DIRECTIONS FOR THIS TASK: Repeat every line from the line containing "Given: Expand the" to the end of the data, exactly. Leave the pictures out.

(Dataset excerpts)

____________________

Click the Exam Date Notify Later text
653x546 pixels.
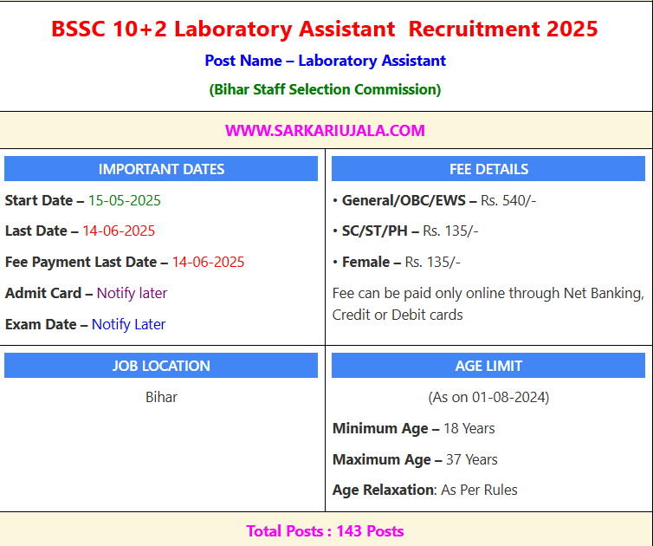(85, 324)
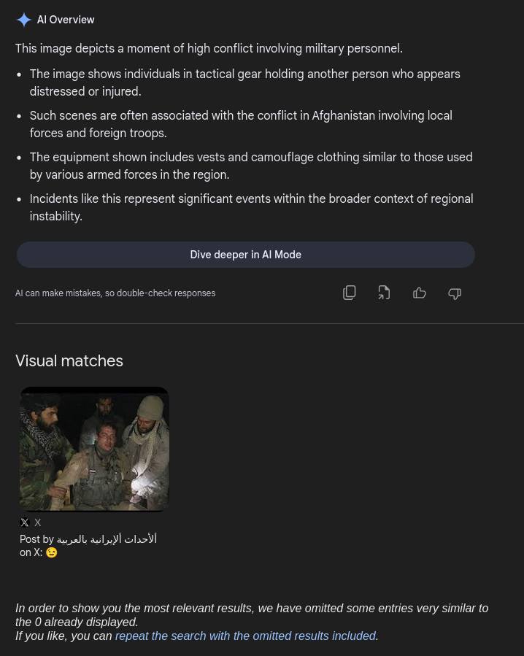Screen dimensions: 524x656
Task: Repeat the search with omitted results included
Action: [x=245, y=636]
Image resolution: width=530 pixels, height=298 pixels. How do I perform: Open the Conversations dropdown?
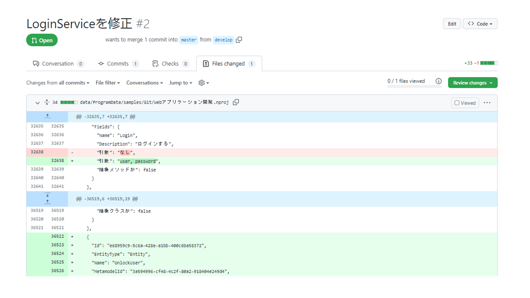click(x=144, y=83)
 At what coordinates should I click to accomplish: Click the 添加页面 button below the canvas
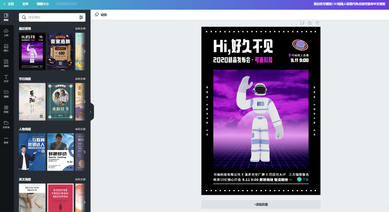coord(261,204)
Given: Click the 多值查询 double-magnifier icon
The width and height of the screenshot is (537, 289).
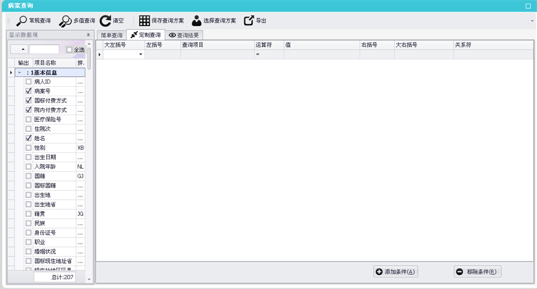Looking at the screenshot, I should pos(65,20).
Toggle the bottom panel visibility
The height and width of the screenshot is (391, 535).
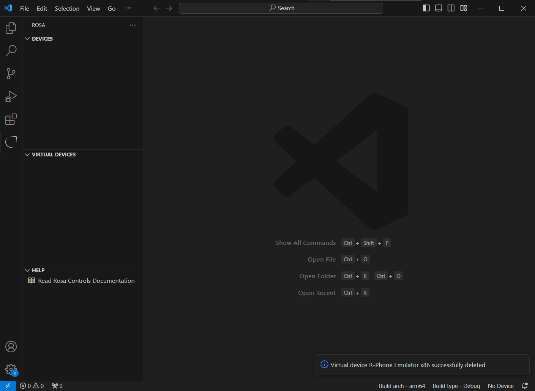(439, 8)
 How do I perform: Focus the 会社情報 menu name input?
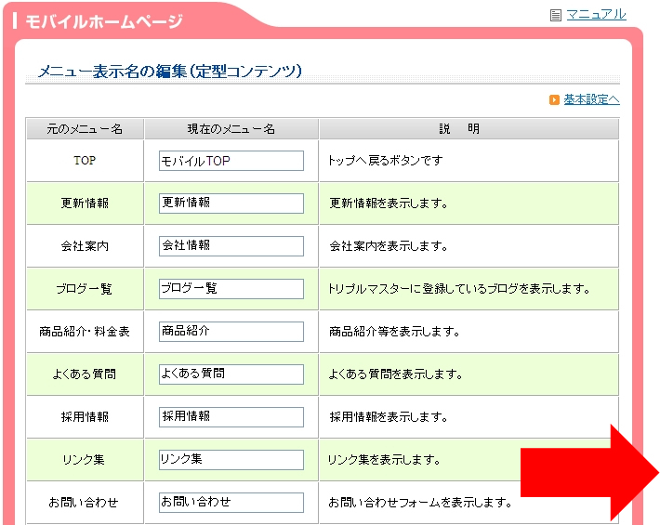(231, 246)
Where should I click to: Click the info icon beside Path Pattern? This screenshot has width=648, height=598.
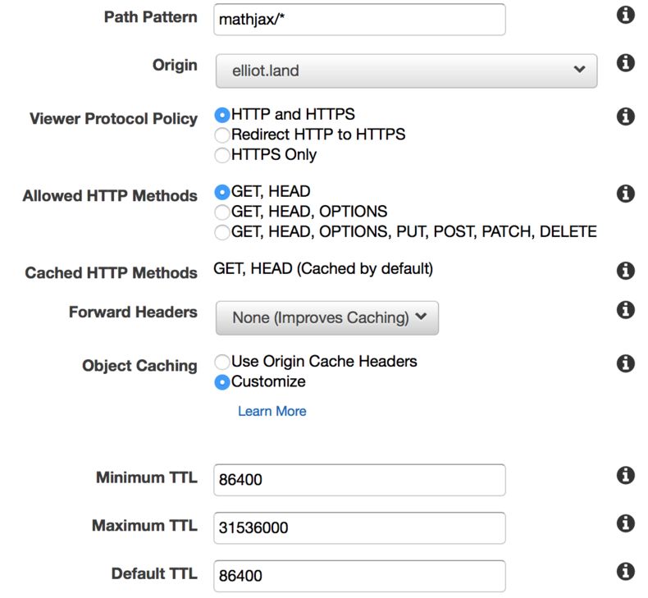(626, 16)
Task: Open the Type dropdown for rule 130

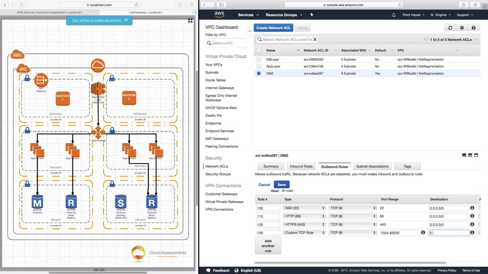Action: click(x=304, y=233)
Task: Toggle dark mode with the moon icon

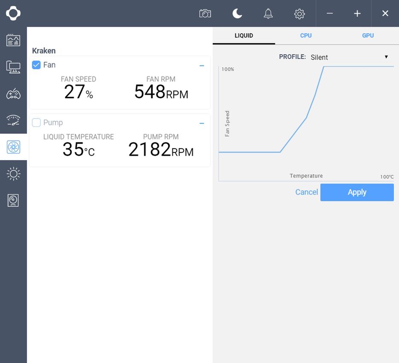Action: tap(237, 14)
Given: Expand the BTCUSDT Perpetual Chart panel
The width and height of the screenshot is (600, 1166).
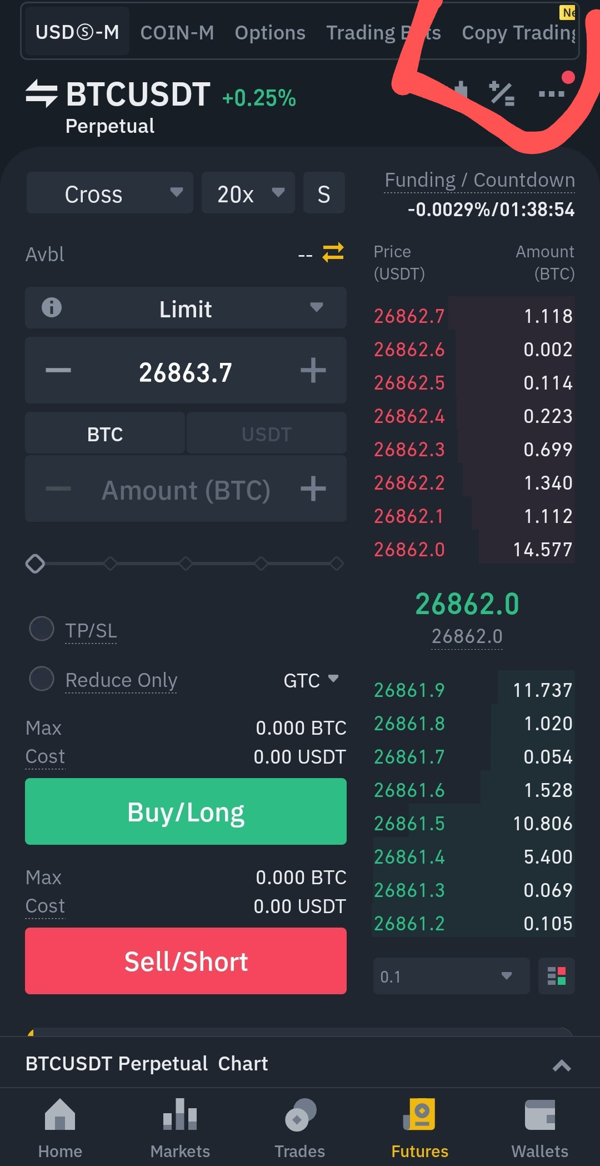Looking at the screenshot, I should (x=562, y=1065).
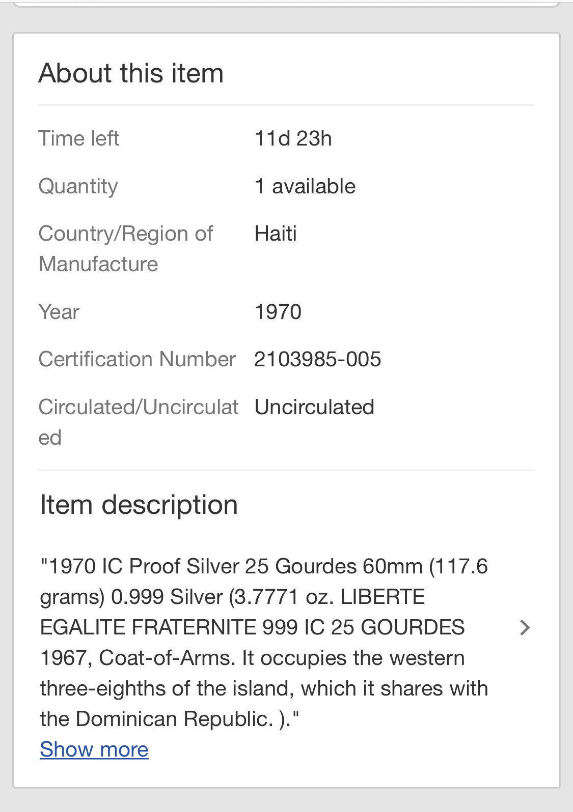Select the Uncirculated value text
573x812 pixels.
314,407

____________________

RESPONSE AREA:
Given: Expand the BTCUSDT Perpetual Chart panel
The width and height of the screenshot is (600, 1166).
Looking at the screenshot, I should (x=562, y=1065).
Select the Uncirculated value text
573x812 pixels.
314,407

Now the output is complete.